=== YOUR INSTRUCTIONS ===
Below are entries; output exactly the lines from the one with "For every named" to the one with "Отзывы (22, 161)", both included, and nothing else.

=== SOURCE MATERIAL ===
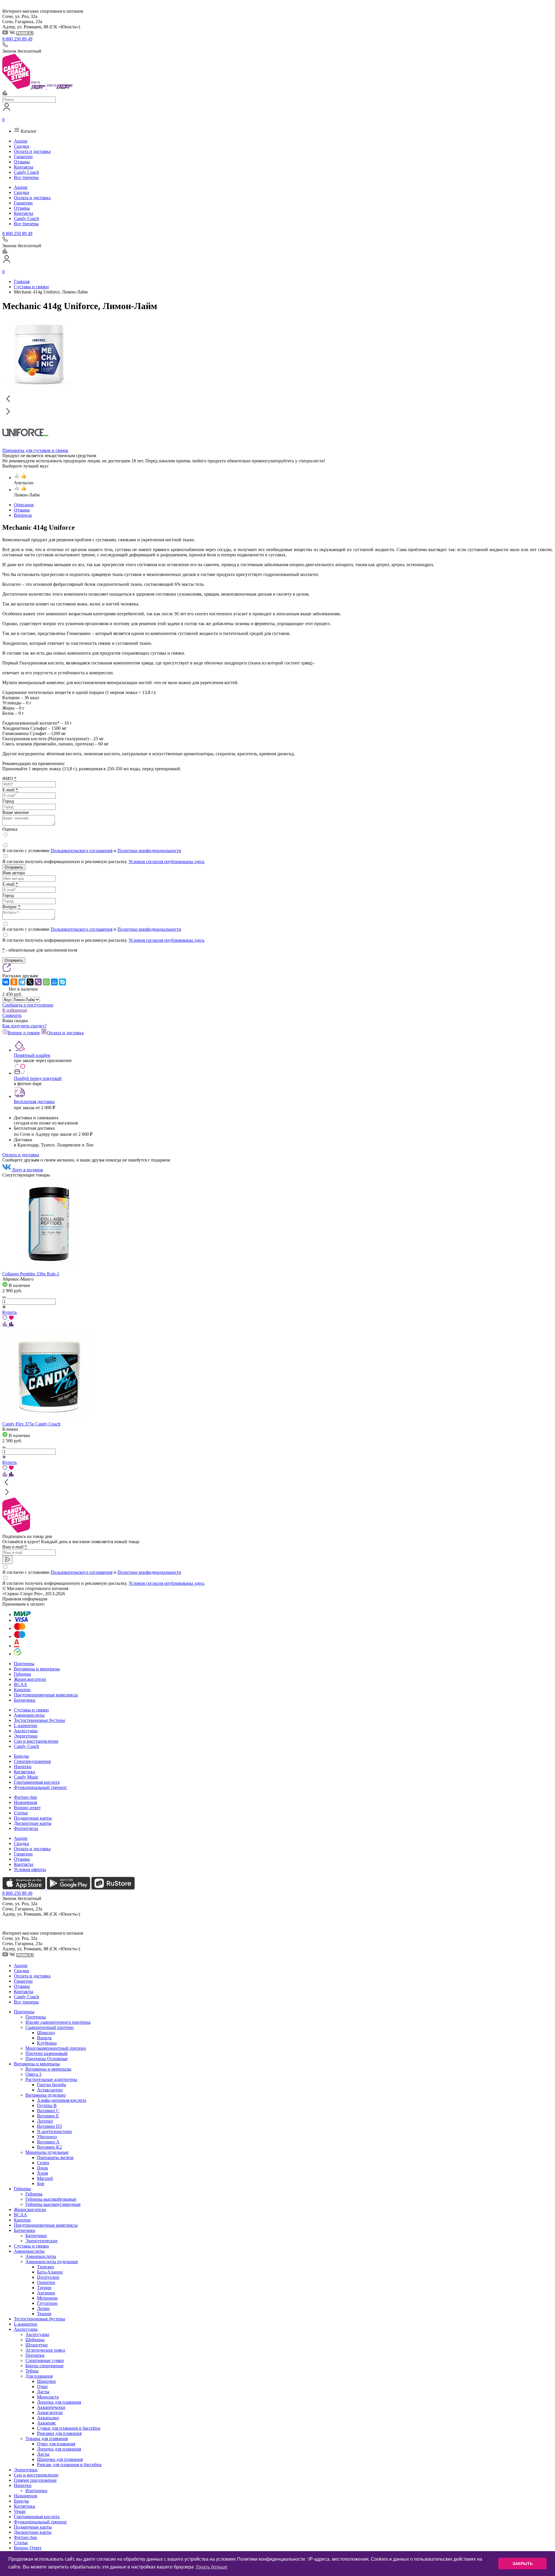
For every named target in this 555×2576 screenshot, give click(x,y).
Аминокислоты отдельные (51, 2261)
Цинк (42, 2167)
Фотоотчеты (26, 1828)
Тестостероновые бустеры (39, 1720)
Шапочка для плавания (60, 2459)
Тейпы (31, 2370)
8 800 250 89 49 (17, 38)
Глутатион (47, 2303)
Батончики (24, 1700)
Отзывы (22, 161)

--

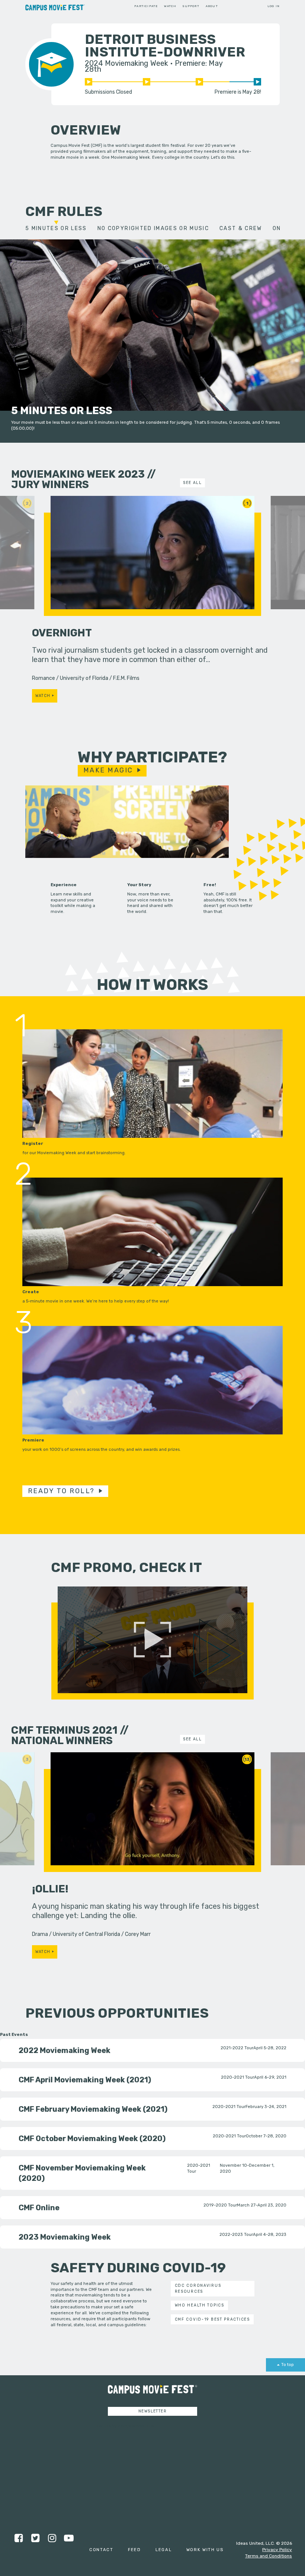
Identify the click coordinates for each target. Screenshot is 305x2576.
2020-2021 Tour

=== TASK ANSWER ===
For every named target in this 555×2576 screenshot, give click(x,y).
Аминокислоты отдельные (51, 2261)
Цинк (42, 2167)
Фотоотчеты (26, 1828)
Тестостероновые бустеры (39, 1720)
Шапочка для плавания (60, 2459)
Тейпы (31, 2370)
8 800 250 89 49 (17, 38)
Глутатион (47, 2303)
Батончики (24, 1700)
Отзывы (22, 161)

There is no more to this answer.